[Interface element entries]

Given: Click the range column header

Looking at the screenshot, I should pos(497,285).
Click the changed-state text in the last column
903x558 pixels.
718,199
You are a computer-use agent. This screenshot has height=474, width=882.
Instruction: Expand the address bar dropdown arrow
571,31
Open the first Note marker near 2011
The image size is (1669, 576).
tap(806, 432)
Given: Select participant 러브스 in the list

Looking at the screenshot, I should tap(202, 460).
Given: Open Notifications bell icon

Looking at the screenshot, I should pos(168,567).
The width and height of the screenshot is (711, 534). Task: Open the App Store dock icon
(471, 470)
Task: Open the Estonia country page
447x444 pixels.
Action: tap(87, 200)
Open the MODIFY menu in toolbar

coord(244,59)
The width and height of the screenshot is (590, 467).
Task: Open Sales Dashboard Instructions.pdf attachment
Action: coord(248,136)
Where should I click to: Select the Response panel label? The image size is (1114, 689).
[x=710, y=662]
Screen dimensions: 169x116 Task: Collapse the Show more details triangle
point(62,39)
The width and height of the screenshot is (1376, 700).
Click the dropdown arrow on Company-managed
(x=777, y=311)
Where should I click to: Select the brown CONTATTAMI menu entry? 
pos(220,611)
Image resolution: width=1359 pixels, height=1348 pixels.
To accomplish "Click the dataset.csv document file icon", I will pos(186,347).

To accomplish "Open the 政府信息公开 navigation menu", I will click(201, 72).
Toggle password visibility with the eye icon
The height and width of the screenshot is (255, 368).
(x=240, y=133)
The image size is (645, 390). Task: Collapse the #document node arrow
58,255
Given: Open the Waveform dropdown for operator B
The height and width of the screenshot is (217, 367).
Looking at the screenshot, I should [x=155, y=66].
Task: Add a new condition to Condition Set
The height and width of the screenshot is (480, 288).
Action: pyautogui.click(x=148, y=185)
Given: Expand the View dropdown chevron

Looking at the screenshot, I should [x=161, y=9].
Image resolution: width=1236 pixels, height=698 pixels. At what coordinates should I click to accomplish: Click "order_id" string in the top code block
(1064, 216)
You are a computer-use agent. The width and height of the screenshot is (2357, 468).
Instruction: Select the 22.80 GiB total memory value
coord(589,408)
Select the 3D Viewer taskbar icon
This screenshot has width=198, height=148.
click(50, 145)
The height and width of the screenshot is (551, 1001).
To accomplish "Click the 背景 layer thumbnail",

=== Stated task ===
Please copy out every one of the entries above, character for character.

=== Finished task ===
Given: Click the range column header

Looking at the screenshot, I should pos(497,285).
Click the changed-state text in the last column
903x558 pixels.
718,199
You are a computer-use agent. This screenshot has height=474, width=882.
Instruction: Expand the address bar dropdown arrow
571,31
Open the first Note marker near 2011
The image size is (1669, 576).
tap(806, 432)
Given: Select participant 러브스 in the list

Looking at the screenshot, I should tap(202, 460).
Given: Open Notifications bell icon

Looking at the screenshot, I should pos(168,567).
The width and height of the screenshot is (711, 534). Task: Open the App Store dock icon
(471, 470)
Task: Open the Estonia country page
447x444 pixels.
Action: tap(87, 200)
Open the MODIFY menu in toolbar

coord(244,59)
The width and height of the screenshot is (590, 467).
Task: Open Sales Dashboard Instructions.pdf attachment
Action: coord(248,136)
Where should I click to: Select the Response panel label? The image size is (1114, 689).
[x=710, y=662]
Screen dimensions: 169x116 Task: Collapse the Show more details triangle
point(62,39)
The width and height of the screenshot is (1376, 700).
Click the dropdown arrow on Company-managed
(x=777, y=311)
Where should I click to: Select the brown CONTATTAMI menu entry? 
pos(220,611)
Image resolution: width=1359 pixels, height=1348 pixels.
To accomplish "Click the dataset.csv document file icon", I will pos(186,347).

To accomplish "Open the 政府信息公开 navigation menu", I will click(201, 72).
Toggle password visibility with the eye icon
The height and width of the screenshot is (255, 368).
(x=240, y=133)
The image size is (645, 390). Task: Collapse the #document node arrow
58,255
Given: Open the Waveform dropdown for operator B
The height and width of the screenshot is (217, 367).
Looking at the screenshot, I should [x=155, y=66].
Task: Add a new condition to Condition Set
The height and width of the screenshot is (480, 288).
Action: pyautogui.click(x=148, y=185)
Given: Expand the View dropdown chevron

Looking at the screenshot, I should [x=161, y=9].
Image resolution: width=1236 pixels, height=698 pixels. At what coordinates should I click to accomplish: Click "order_id" string in the top code block
(1064, 216)
You are a computer-use agent. The width and height of the screenshot is (2357, 468).
Instruction: Select the 22.80 GiB total memory value
coord(589,408)
Select the 3D Viewer taskbar icon
This screenshot has width=198, height=148.
click(50, 145)
The height and width of the screenshot is (551, 1001).
To accomplish "Click the 背景 layer thumbnail",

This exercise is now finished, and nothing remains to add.